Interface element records

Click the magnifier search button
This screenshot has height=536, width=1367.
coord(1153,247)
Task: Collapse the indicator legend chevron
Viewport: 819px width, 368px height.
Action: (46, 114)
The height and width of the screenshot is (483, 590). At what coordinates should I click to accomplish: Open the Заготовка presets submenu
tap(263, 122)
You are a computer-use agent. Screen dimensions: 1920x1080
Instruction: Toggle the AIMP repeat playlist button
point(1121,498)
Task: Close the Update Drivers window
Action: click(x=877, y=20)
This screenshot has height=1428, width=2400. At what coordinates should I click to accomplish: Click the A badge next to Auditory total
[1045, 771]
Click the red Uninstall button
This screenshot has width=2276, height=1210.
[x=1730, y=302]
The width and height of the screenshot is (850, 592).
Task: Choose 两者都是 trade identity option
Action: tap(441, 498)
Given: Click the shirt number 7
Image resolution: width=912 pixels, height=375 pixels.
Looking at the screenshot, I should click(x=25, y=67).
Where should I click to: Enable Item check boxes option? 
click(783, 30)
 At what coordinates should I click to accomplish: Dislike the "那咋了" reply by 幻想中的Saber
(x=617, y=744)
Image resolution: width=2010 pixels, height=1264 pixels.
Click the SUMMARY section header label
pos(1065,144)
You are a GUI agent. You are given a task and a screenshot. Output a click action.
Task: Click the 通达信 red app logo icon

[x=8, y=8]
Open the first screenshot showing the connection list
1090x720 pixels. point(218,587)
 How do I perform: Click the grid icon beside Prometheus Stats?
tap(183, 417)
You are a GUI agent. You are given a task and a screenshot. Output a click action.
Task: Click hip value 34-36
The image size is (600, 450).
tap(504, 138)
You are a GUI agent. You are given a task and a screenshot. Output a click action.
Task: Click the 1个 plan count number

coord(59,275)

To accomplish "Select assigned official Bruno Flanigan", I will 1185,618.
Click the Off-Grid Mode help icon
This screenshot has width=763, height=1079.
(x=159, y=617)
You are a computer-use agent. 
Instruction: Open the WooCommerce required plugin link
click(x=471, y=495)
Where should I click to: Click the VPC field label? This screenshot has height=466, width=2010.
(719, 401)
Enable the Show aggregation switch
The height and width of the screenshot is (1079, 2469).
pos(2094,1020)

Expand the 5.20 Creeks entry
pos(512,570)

Set exercise
Tally the lines in the rows above that contain the string "Enable" with the same capitalization, and reply with only the number.

Answer below
2